Dans le texte sur le refus des heures supplémentaires dans l'Éducation nationale, combien d'heures manquaient à la rentrée au C. E. G. de Maringues ?

TEXTE DU DOCUMENT ▸
__________
Histoire et perspectives actuelles de lutte pour refuser les heures supplémentaires dans l’Éducation Nationale

Quand on pense aux heures supplémentaires, on pense à la célèbre phrase "travailler plus pour gagner plus". Mais est-ce si simple ? Les heures sup. et cette notion de travailler en plus de notre temps de travail ont-elles juste comme but d’avoir une aumône supplémentaire pour vivre ? L’utilisation des heures sup. n’a pas comme impact de simplement remplir notre porte monnaie.

Les enseignants sont eux aussi soumis à la possibilité de faire des heures supplémentaires. En fouillant un peu dans nos archives, nous avons retrouvé l’histoire d’une lutte pour le refus des heures supplémentaires. Nous vous proposons de revenir sur une revendications assez ancienne dans l’Éducation Nationale et de comprendre ce qui pousse les personnels à refuser des heures supplémentaires. A la suite de cette lutte, nous vous proposons de revenir avec le syndicat SUD éducation 37 sur cette revendication.

Lutte à Maringues pour l’obtention de postes supplémentaires

L’histoire de cette lutte se déroule à Maringues dans le Puy-de-Dôme où en 1974 une bataille pour l’obtention de postes supplémentaires a eu lieu. Que vient faire une lutte pour des postes dans un article sur les heures supplémentaires nous diriez-vous ? Son compte rendu fait par la section SGEN-CFDT de l’époque [1] montre comment le refus des heures supplémentaires peut mettre en action d’autres dynamiques.

Le samedi 21 septembre 1974, pas de cours pour les élèves du C. E. G. [2] de Maringues (Puy-de-Dôme). Et cela bien qu’ils n’aient pas eu toutes les heures prévues réglementairement. En effet, les professeurs avaient terminé leur service le vendredi au soir, ayant accompli leurs obligations de service prévues statutairement. Ils démontraient ainsi, sans conteste, le déficit en heures d’enseignement, donc en postes, dans leur établissement. C’était le début d’une longue lutte. Tout avait commencé en mai 74 : on apprenait la suppression d’un poste de P. E. G. C. [3], et cela sans que le directeur ni le conseil d’administration de l’établissement aient été consultés. A la rentrée, ce n’était pas 21 heures mais 43 heures qui manquaient, soit plus de deux postes de P. E. G. C.
__________
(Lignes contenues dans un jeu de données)
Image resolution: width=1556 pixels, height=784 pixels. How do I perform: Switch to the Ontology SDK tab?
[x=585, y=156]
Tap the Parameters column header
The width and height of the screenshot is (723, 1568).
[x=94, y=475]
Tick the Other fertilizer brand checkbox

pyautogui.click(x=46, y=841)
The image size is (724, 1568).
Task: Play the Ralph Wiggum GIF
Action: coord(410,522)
__________
RÉPONSE RÉDIGÉE ▸ Il manquait 43 heures, soit plus de deux postes de P. E. G. C.